Whale shark – Size: up to 14m
The world’s largest living fish, this gentle giant is often found near the surface, where snorkellers can swim alongside it. Highly migratory and found in tropical and subtropical oceans worldwide, it appears alone or in large groups. It filterfeeds on plankton, but also eats prawns, crabs, schooling fish and occasionally tuna and squid.

Port Jackson – Size: up to 1.65m
Is a distinctive-looking shark. Frequently seen by divers in rocky gullies and caves throughout its range – south from the Queensland-NSW border to the Houtman Abrolhos, WA, including Tasmania – it feeds at night on starfish, sea urchins, sea cucumbers and molluscs. It poses no threat to humans unless provoked.

 

Beach Safety

The most important thing to remember when visiting the beach is to take notice of conditions, as it’s actually the ocean that is the greatest threat to life, not what’s living in it!
Rip Currents – are strong currents of water flowing away from shore through the surf zone, and are the number 1 hazard on Australian beaches.
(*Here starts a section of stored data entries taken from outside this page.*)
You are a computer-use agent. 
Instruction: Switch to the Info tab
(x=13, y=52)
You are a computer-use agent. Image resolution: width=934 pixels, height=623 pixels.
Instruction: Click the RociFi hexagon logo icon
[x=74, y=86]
The best way to avoid a rip is to swim at patrolled beaches between the red and yellow flags.
The signs to look for are deeper, dark-coloured water; fewer breaking waves; a rippled surface surrounded by smooth waters; and anything floating out to sea or foamy, discoloured, sandy, water flowing out beyond the waves. Rips don’t always show all of these signs at once.
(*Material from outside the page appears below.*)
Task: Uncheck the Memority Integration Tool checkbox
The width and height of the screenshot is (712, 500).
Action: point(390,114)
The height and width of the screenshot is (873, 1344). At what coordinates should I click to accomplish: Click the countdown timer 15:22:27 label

If you find yourself caught in a rip stay calm and consider your options. Raise an arm to seek help. Try floating with the current, it may bring you back to shore. Swim parallel to the shore or towards breaking waves and use them to help you in. Reassess your situation. If what you’re doing isn’t working, try one of the other options until you’re rescued or return to shore.
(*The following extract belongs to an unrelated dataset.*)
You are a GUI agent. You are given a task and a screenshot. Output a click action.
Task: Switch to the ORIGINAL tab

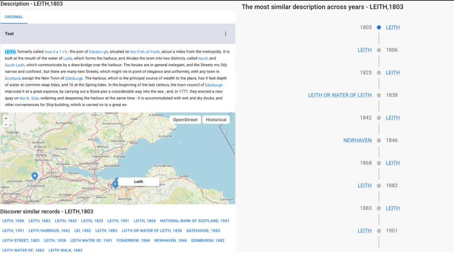14,17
Visit the WA Surf Life Saving Beachsafe website for valuable information including the location, facilities, weather, conditions and lifesaving services for all Australian beaches to help you find the right beach. Beachsafe also provides expert advice about flags and signs, waves, rip currents, marine creatures, surf skills and more.

 

The Cute Aussie Wildlife

Western Grey Kangaroo – These are the most common kangaroo’s found throughout Australia.  You are likely to see them in any bush land areas, and early morning and late afternoon are the best times as during the day they will be laying low out of the heat.  Some great places for photo opportunities around Perth are Yanchep National Park, Pinneroo Memorial Park, Whiteman Park, John Forrest National Park, Heirisson Island.

 

koala caversham

Koalas – Koala ‘bears’ aren’t actually bears but marsupials, the female carries her baby in a pouch for about 6 months.  They are only found in the Eastern and Southern states, Queensland, New South Wales, Victoria and South Australia.  There are several places in Perth that you can see Koalas – Yanchep National Park, Caversham Wildlife Park, Adventure World, The Maze.

 

Quokkas – are small marsupials the size of a small cat.  They primarily live on Rottnest Island, but there are small groups living on the mainland in bush land surrounding Perth.